Trump is “good for earnings. We will get tax cuts. They will be large. Clearly we are going to get infrastructure spending. Make it simple for yourself. Invest in infrastructure and military. Steel and ships and railroads.”

“Err on the side of owning things that if you dropped them on your foot, it would hurt,” he said.

Richard Bernstein, CEO of Richard Bernstein Advisors, agreed that the markets should, overall, benefit from Trump’s pro-growth policies. “What’s not to like?” he said, noting already ongoing improvements in the economy. “You have 4.7 percent unemployment, and now we’re going to put fiscal stimulus on top of that?”

“The worst of global deflation is behind us,” he said. “People underestimate global growth and people are not positioned for this rally to last.” Bernstein said small and mid-cap U.S. industrials are among his favorite trades for 2017.

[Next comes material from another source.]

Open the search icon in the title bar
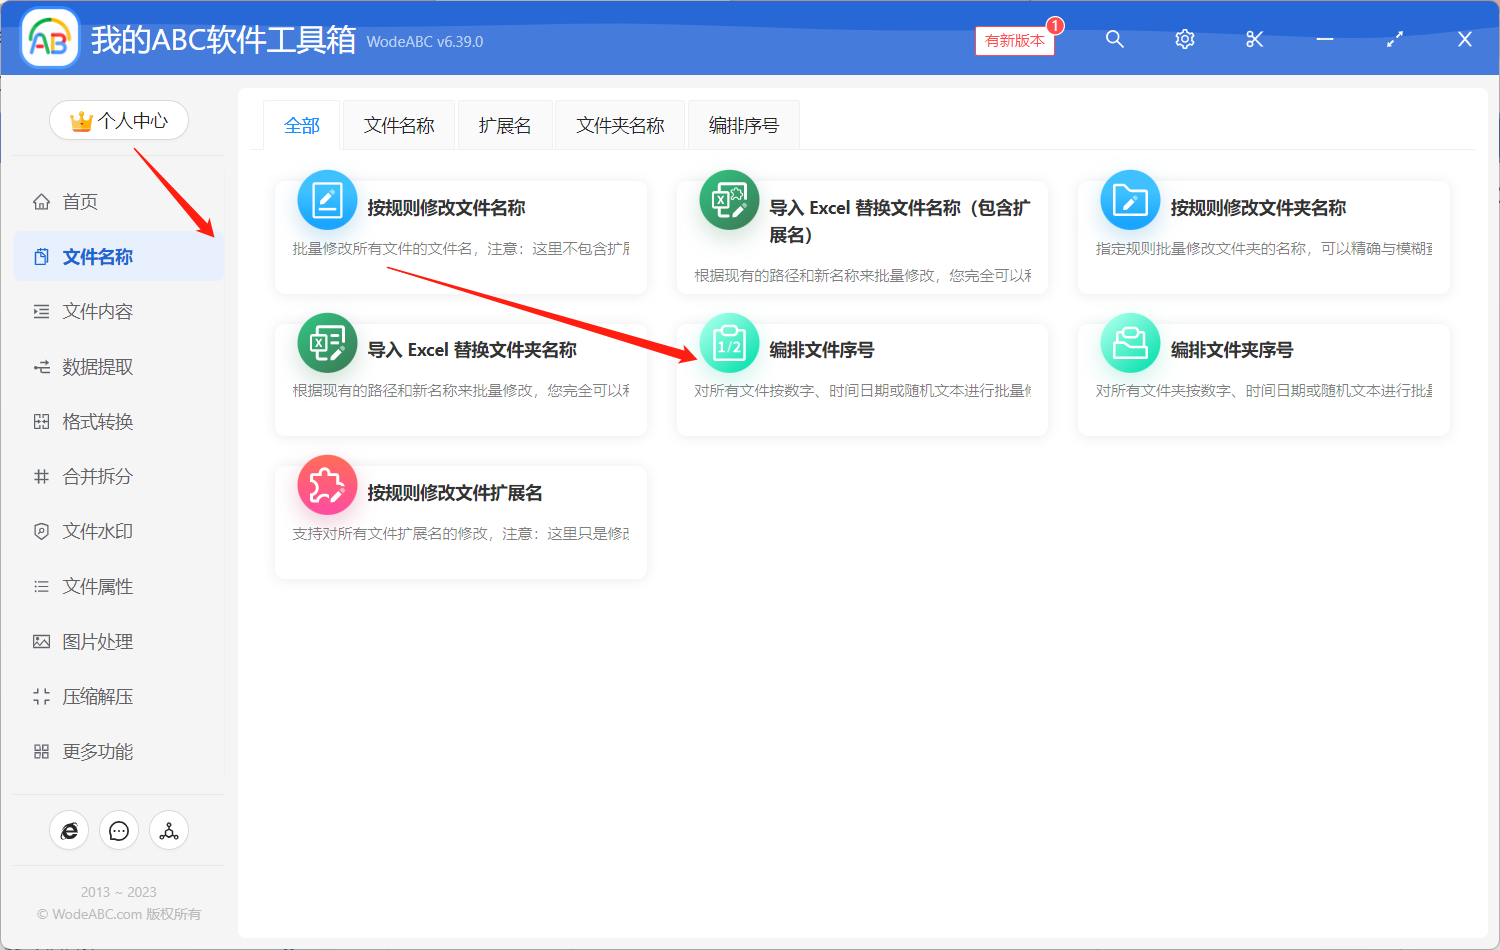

Andrew Lapthorne, head of quantitative research at Societe Generale, had a different view on prospects for U.S. markets. Corporate leverage is at an all time high and $600 billion a year in stock buybacks are propping up share prices. “We think valuations are extremely high.” Higher interest rates, a tightening wage market and higher inflation make him more bullish on overseas assets.

That includes Japan, where, he notes, the central bank is keeping rates at zero and Japanese companies are at historically low debt levels. With a currency hedge, Japan is his favorite bet for 2017.

Daniel Needham, CIO of investment management at Morningstar, was also less bullish on U.S. equities in Trump’s America and warned “our ability to tolerate high interest rates is not the same as it was in the past two cycles.”

“I think the U.S. stock market is incredibly overpriced,” he said. Corporate profit margins have likely peaked, and corporate leverage is “through the roof. Returns are going to be low.” Instead, for 2017, he’s looking at emerging markets and Europe, hedged in the local currency.

Bernstein pointed out that there are interest rate driven markets where price-to-earnings multiples will expand and earnings-driven markets where that multiple will contract. “Multiples will contract, but does that mean prices go down? No. Interest rates go up because the nominal economy gets stronger, that’s the only reason.”

Robert Carey, chief marketing strategist at First Trust Advisors, agreed that margins have been the preferred way of creating shareholder value since 2009. “The reality of the last decade is companies have put more non-productive cash on their balance sheets that doesn’t generate any revenue at all. The election improves the chance that companies will invest that cash. That’s what we pay boards to do.” Carry said he liked the health care sector, particularly biotech, for 2017.

Both Laphorn and Bernstein noted that a good “Trump trade” was Russian equities. “Geopolitical risk is inversely related to the state of the global economy,” Bernstein said. “When the global economy gets higher, there are fewer skirmishes. Some of these issues will subside. For material stocks, commodities, Russia is not a bad play.”